Experimental procedure
M. musculus (CAD42654.1), R. norvegicus (CAF33425.1), H. sapiens (BN000852) and C. familiaris (BN000732) SCO-spondin proteins were predicted using Wise2 software (http://www.sanger.ac. uk/Software/Wise2/) versus B. taurus (CAC94914.1) protein sequence, which was previously determined by screening a bovine SCO cDNA library (Gobron et al., 2000). SSPO and Sspo gene symbols were respectively approved by HUGO Gene Nomenclature Committee (HGNC) and Mouse Genome Informatics (MGI). The consensus amino acid sequence of the SCO-spondin protein was determined from the multiple alignment of SCOspondin sequences of the following mammalian species: B. taurus, M. musculus, R. norvegicus and H. sapiens. Multiple sequence alignment was performed using ClustalW software (Thompson and Gibson, 1994; http://pbil.univ-lyon1.fr/). The consensus sequence generated by the ClustalW alignment was modified by hand. Three or four amino acids that were identical between the four species gave a capital letter within the consensus, whereas two identical amino acids gave a lower case letter. When all four amino acids were different, an X was used in the consensus for “any amino acid”.

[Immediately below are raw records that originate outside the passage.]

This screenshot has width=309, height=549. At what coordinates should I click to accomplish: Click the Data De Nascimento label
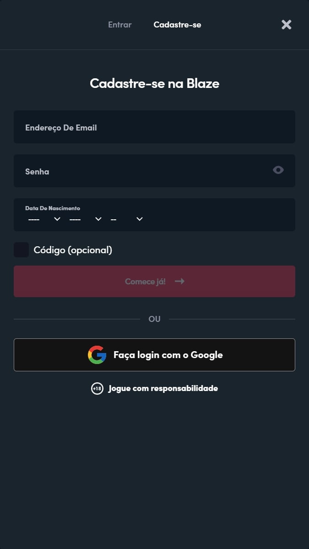53,208
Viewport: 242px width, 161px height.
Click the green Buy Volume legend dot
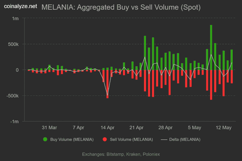click(x=45, y=139)
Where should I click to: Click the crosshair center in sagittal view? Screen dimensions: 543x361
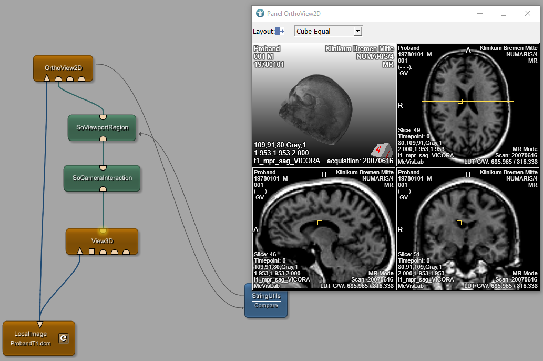click(x=320, y=223)
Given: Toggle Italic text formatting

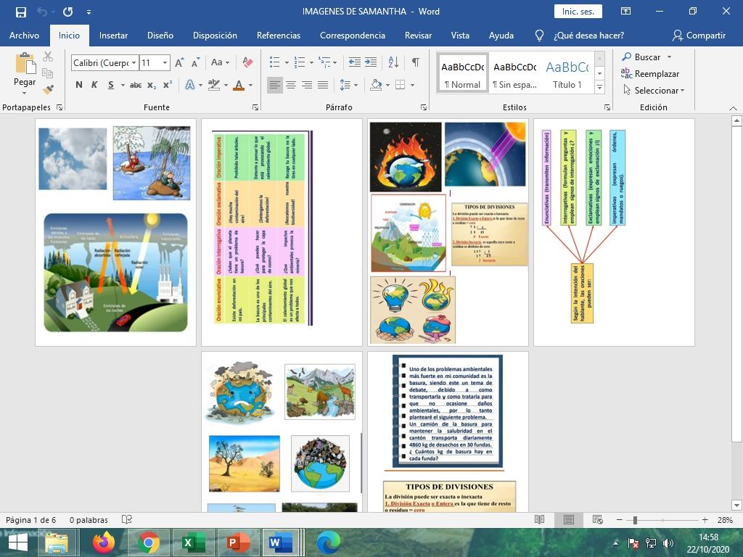Looking at the screenshot, I should [94, 85].
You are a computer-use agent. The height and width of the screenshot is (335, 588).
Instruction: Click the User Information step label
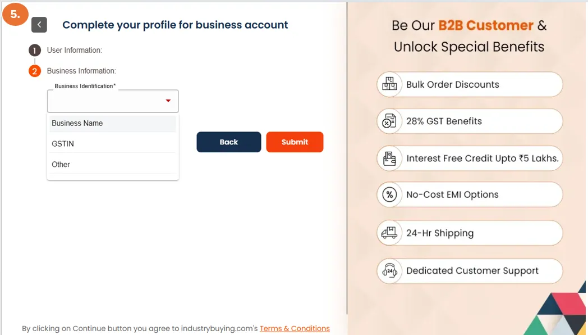click(x=74, y=51)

The search for conserved motifs was performed directly on the mammalian SCO-spondin consensus using SMART sequence analysis software (http://smart.embl-heidelberg. de/). Conserved domains were labeled on the consensus sequence and further aligned using ClustalW software. Alignments were modified by hand. Information about conserved protein motifs was found in the description rubrics of the following databases: PFAM (http://pfam.cgb.ki.se/index.html), PROSITE (http://www. expasy.org/prosite/), MEROPS (Rawlings et al., 2004; http:// merops.sanger.ac.uk/), InterPro (http://www.ebi.ac.uk/interpro/ index.html) and SMART (http://smart.embl-heidelberg.de/).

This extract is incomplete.